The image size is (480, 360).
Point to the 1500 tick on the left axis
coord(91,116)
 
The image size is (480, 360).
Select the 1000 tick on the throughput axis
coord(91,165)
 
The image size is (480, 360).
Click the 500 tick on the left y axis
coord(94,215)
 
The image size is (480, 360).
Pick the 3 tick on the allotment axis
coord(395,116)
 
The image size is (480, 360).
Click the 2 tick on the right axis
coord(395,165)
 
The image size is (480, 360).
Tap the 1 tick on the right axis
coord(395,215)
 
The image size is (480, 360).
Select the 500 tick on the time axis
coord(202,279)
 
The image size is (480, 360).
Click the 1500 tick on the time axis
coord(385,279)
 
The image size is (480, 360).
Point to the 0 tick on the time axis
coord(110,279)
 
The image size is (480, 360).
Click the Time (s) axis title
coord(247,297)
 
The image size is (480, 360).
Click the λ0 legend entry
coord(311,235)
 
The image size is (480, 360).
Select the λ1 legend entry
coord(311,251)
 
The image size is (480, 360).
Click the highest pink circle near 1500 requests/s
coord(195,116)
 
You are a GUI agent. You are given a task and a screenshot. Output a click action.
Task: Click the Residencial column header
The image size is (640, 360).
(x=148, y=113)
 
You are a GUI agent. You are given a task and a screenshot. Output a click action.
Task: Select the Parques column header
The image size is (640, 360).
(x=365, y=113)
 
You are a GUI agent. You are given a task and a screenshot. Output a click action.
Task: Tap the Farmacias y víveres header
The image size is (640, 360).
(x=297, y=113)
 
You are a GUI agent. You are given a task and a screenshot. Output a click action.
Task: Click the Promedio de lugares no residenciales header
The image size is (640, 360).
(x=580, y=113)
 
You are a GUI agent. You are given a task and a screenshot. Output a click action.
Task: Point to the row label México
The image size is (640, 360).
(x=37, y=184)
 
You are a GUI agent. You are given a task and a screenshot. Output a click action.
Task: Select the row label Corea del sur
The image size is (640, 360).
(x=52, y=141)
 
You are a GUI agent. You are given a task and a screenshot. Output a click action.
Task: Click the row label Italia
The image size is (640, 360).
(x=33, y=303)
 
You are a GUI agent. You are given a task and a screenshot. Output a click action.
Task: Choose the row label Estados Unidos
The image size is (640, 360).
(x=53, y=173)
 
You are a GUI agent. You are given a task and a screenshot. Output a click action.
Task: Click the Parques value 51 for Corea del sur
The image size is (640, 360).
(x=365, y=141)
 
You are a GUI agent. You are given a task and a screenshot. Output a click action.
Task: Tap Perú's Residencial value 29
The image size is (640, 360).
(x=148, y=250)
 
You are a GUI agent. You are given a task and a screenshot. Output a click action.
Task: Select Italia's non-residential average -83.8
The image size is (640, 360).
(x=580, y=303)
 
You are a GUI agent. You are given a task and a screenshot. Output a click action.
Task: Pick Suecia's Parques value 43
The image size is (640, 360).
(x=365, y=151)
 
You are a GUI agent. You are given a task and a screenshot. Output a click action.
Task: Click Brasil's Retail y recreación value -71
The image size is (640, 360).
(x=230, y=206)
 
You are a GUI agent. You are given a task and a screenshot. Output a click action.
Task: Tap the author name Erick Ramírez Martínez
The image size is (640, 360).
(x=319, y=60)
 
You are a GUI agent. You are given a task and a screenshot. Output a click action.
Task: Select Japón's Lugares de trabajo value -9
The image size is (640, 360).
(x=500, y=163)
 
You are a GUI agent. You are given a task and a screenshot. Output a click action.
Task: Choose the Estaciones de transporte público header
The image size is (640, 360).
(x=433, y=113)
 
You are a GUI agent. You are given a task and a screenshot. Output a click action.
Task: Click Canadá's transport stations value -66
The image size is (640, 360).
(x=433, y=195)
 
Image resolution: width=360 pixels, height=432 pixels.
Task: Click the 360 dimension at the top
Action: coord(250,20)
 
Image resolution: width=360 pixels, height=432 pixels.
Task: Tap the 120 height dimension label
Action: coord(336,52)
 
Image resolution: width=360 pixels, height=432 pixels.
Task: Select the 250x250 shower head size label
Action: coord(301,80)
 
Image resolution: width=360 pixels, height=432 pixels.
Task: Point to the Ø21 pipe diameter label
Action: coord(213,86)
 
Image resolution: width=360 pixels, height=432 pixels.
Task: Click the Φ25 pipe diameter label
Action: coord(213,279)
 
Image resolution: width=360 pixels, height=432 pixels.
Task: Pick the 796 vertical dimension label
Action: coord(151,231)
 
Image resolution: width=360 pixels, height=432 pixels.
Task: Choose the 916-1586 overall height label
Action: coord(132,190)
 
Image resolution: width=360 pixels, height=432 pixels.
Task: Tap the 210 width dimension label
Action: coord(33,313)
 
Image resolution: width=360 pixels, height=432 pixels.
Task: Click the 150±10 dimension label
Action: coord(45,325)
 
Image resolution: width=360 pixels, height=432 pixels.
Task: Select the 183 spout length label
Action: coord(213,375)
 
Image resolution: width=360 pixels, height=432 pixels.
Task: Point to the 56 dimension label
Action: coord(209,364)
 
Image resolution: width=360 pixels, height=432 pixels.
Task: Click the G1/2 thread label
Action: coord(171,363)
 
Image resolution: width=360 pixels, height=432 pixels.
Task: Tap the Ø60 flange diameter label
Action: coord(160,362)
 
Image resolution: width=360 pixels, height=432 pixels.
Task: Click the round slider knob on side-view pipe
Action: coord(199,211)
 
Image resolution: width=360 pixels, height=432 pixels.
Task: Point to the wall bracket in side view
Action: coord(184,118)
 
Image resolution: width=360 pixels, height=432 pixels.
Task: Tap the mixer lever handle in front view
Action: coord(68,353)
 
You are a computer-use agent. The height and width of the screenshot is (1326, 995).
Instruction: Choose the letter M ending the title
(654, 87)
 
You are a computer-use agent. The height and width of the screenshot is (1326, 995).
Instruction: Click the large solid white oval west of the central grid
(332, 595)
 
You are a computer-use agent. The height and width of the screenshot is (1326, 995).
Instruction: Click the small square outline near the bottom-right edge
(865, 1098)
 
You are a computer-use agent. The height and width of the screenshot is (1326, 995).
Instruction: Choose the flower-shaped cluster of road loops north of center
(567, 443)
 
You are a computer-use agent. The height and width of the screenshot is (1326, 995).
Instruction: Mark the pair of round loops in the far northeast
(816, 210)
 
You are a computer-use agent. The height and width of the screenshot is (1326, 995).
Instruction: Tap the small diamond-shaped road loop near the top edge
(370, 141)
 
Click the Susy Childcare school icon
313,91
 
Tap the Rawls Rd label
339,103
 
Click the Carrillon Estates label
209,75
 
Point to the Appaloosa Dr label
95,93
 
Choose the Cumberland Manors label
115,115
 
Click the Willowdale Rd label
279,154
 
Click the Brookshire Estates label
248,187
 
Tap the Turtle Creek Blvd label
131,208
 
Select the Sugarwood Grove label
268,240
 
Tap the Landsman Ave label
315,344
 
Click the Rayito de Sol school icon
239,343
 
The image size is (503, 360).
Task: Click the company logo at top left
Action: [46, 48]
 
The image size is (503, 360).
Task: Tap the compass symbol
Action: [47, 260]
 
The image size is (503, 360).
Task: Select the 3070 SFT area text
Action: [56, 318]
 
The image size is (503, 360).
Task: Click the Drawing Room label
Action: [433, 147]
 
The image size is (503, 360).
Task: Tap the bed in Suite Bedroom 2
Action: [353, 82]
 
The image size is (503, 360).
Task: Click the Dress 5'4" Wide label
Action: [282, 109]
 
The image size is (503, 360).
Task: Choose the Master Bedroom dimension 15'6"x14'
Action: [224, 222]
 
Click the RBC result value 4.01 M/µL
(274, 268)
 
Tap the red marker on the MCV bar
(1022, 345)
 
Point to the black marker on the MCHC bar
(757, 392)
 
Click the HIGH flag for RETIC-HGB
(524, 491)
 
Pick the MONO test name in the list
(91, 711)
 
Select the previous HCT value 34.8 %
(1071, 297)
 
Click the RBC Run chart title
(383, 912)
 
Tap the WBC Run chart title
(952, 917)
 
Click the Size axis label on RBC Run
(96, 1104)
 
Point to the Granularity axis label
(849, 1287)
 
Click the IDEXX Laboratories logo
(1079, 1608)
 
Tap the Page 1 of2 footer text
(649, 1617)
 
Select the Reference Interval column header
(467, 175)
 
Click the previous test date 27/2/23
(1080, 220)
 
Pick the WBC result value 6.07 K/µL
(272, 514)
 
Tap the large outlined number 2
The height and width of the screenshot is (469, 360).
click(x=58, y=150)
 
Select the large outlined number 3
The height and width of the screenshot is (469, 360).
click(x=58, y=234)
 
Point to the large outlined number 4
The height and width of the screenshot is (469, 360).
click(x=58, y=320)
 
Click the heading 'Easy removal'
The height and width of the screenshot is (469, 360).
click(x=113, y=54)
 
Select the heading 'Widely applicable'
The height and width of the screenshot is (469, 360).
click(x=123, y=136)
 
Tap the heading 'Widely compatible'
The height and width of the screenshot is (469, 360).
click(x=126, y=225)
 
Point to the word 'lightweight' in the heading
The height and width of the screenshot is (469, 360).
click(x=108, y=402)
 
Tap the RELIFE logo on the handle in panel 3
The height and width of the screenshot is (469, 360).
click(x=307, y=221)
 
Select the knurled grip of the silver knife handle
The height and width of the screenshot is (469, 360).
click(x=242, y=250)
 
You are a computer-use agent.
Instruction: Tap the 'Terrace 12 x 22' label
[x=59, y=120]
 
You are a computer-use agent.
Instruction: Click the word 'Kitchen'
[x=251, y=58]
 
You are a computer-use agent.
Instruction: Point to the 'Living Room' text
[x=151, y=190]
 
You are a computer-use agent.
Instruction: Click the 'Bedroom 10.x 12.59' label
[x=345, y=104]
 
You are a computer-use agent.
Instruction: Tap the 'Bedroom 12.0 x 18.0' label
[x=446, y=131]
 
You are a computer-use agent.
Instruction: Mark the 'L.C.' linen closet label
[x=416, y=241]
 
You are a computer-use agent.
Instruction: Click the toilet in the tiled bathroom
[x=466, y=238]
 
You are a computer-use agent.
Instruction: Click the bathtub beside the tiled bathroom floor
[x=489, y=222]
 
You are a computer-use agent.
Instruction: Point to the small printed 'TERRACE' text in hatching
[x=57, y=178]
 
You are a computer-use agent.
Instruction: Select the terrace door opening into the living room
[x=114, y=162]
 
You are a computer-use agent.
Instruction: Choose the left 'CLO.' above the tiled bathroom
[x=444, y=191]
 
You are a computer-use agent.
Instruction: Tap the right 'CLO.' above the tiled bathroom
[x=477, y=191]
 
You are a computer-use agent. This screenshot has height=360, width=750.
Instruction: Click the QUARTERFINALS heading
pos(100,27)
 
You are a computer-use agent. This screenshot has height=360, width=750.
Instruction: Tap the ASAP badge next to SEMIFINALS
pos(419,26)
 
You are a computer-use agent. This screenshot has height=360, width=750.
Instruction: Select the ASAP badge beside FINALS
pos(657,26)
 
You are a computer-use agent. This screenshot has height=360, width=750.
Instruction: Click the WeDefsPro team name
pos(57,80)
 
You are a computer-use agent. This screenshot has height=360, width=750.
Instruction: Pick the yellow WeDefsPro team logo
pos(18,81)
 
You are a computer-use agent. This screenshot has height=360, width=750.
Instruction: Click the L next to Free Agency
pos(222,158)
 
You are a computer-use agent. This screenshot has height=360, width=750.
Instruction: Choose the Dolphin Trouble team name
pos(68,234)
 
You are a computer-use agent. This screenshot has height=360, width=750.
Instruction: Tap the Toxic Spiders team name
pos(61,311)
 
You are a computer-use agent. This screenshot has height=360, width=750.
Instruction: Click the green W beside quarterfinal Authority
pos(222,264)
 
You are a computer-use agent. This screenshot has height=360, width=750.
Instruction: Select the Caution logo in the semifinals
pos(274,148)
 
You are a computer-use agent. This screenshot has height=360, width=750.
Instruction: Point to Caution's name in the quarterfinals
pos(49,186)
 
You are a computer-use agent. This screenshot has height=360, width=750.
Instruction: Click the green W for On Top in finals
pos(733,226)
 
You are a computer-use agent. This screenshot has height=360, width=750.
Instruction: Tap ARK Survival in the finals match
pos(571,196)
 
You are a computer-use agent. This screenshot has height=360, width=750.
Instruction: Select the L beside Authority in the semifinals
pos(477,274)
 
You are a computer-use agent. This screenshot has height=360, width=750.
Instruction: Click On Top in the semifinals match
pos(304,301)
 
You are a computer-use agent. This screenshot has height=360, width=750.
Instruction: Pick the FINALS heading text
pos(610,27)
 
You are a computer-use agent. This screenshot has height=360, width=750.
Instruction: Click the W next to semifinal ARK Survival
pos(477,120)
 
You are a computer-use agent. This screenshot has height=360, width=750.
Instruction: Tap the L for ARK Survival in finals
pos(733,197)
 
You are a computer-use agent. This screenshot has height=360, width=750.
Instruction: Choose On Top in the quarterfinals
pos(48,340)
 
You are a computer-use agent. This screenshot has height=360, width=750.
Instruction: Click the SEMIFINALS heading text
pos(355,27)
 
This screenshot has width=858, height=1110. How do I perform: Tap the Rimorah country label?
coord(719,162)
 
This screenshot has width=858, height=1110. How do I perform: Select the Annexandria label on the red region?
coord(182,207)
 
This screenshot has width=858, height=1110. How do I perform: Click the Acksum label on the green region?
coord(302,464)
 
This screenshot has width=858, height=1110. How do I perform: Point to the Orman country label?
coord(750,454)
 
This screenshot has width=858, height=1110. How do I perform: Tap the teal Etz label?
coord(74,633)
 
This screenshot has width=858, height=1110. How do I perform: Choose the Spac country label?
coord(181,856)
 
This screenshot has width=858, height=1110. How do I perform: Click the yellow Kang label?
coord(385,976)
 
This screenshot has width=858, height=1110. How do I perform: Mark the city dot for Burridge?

══════

*TASK REQUIREMENTS*. Return the rows above verbatim, starting with the line that contains "Click the Brookshire Estates label" and going on through the line that contains "Action: [224, 222]".

*ANSWER IN FULL*.
Click the Brookshire Estates label
248,187
 
Tap the Turtle Creek Blvd label
131,208
 
Select the Sugarwood Grove label
268,240
 
Tap the Landsman Ave label
315,344
 
Click the Rayito de Sol school icon
239,343
 
The image size is (503, 360).
Task: Click the company logo at top left
Action: [46, 48]
 
The image size is (503, 360).
Task: Tap the compass symbol
Action: [47, 260]
 
The image size is (503, 360).
Task: Select the 3070 SFT area text
Action: [56, 318]
 
The image size is (503, 360).
Task: Click the Drawing Room label
Action: [433, 147]
 
The image size is (503, 360).
Task: Tap the bed in Suite Bedroom 2
Action: [353, 82]
 
The image size is (503, 360).
Task: Click the Dress 5'4" Wide label
Action: [282, 109]
 
The image size is (503, 360).
Task: Choose the Master Bedroom dimension 15'6"x14'
Action: [224, 222]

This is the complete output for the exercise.